● Directions
[1] Update the records between the lines holding "Given: Clear formatting using the Tx icon" and "Looking at the", inclusive, swapping "Tx icon" for "Tx button" and leaving everything else as it is. Leave the pictures out of your answer.
[2] Go on with the piece about curator Dorothée Dupuis from where it stops.

Dorothée Dupuis (born 1980, Paris) is a Feminist art curator, art critic, and publisher based in Mexico City.

Career
Dupuis holds a MFA from the HEAR (Haute école des arts du Rhin) in Strasbourg (2005). She was assistant curator at the Centre Georges Pompidou from 2005 to 2007. She was Director of Triangle France, a non-profit exhibition and residency program in Marseille, from 2007 to 2012. She was also Director of the French Feminist magazine Petunia starting in 2008. Dupuis is the founder of the online magazine Terremoto.mx, where she currently works as director and chief-editor.

Dupuis’s writings have been published in numerous art catalogues and publications and she is a regular contributor of Flash Art (Milan), Spike Art Daily (Vienna) and Crash Magazine (Paris).

Selected curation 
Cada vez que encuentro la muerte pienso en ti : Emmanuelle Lainé, IFAL, Mexico City, 2015.
 Moucharabieh, co-curated with Céline Kopp and Sandra Patron, Triangle France, Marseille, 2015.

● Extracted data
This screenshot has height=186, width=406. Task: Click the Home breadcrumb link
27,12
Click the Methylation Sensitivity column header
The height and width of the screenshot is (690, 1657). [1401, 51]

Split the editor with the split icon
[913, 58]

---

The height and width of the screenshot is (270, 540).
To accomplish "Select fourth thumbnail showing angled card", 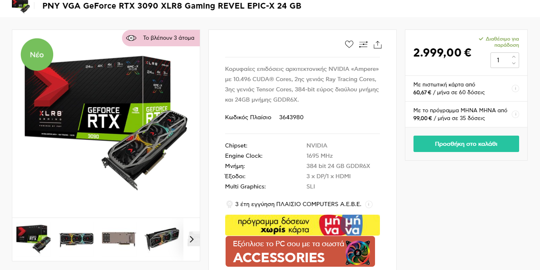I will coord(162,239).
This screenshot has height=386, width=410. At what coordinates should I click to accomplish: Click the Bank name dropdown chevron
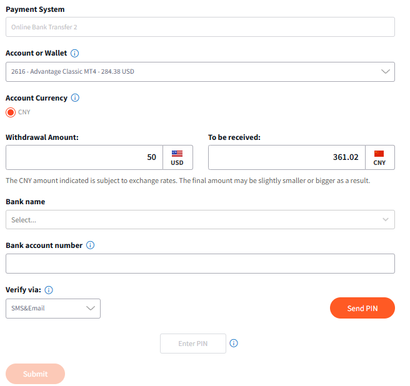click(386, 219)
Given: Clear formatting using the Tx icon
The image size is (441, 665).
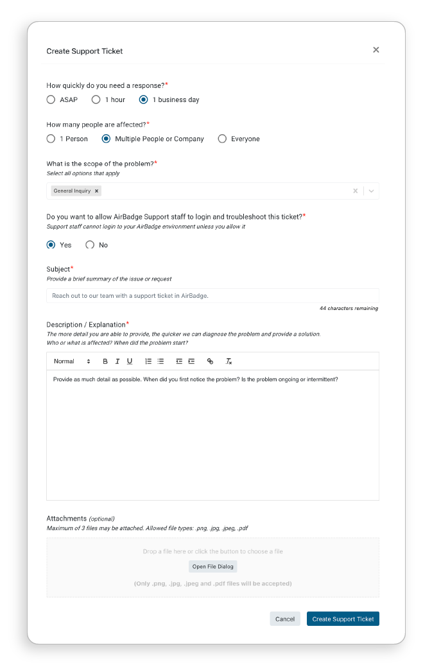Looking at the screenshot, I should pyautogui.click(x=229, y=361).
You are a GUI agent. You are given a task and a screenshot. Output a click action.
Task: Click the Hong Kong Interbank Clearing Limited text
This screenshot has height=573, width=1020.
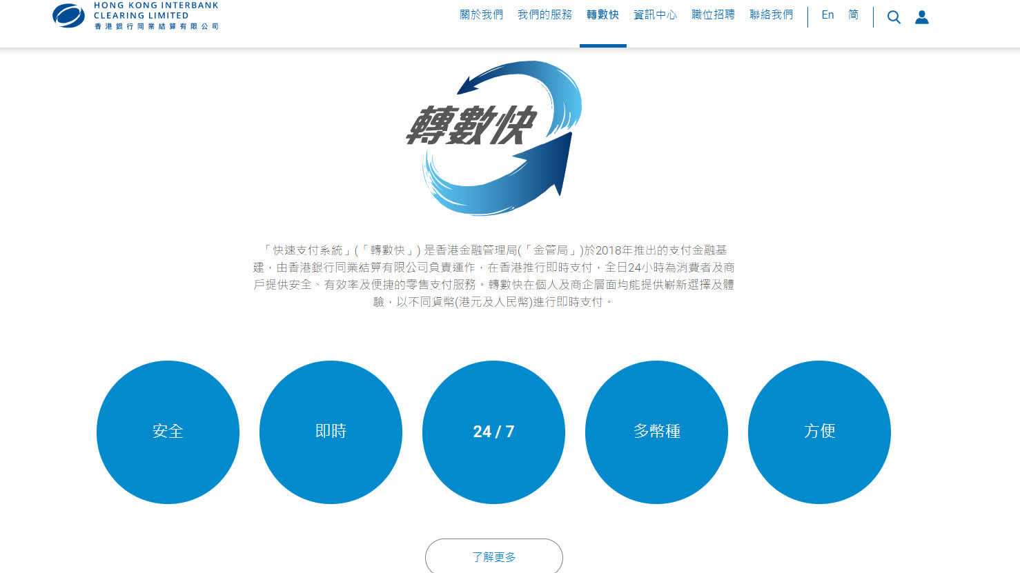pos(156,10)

● Task responses
[1]
Given: Clear formatting using the Tx button
The image size is (441, 665).
Looking at the screenshot, I should pyautogui.click(x=229, y=361).

[2]
 Yesterday : Renaud Jerez, Lodos, Mexico City, 2014. 
 20 million Mexicans can’t be wrong, panel discussion, Material Art Fair, Mexico City, 2014.
 Les Possédés, Triangle France, Marseille, 2012.
 K. Acker: The Office / Rulin 'n' freaking, cocurated with Géraldine Gourbe, Triangle France, Marseille, 2011.

Bibliography 
• La Start-Up, Les Ateliers des Arques, Lot, 2014.

References

External links
 Terremoto.mx 
 Triangle France 
 Petunia 
 Review of “Yesterday: Renaud Jerez" at Lodos Gallery, curated by Dorothée Dupuis 
 Review of “Les Possédé(e)s," curated by Dorothée Dupuis by Chris Sharp in Artforum January 2016. 
 DOROTHÉE interview par Luc Jeand’heur. Object de curiosités. September 2012. 
 Les 100 qui réinventent la culture: sélection arts. les inRocks. 23 juin 2015.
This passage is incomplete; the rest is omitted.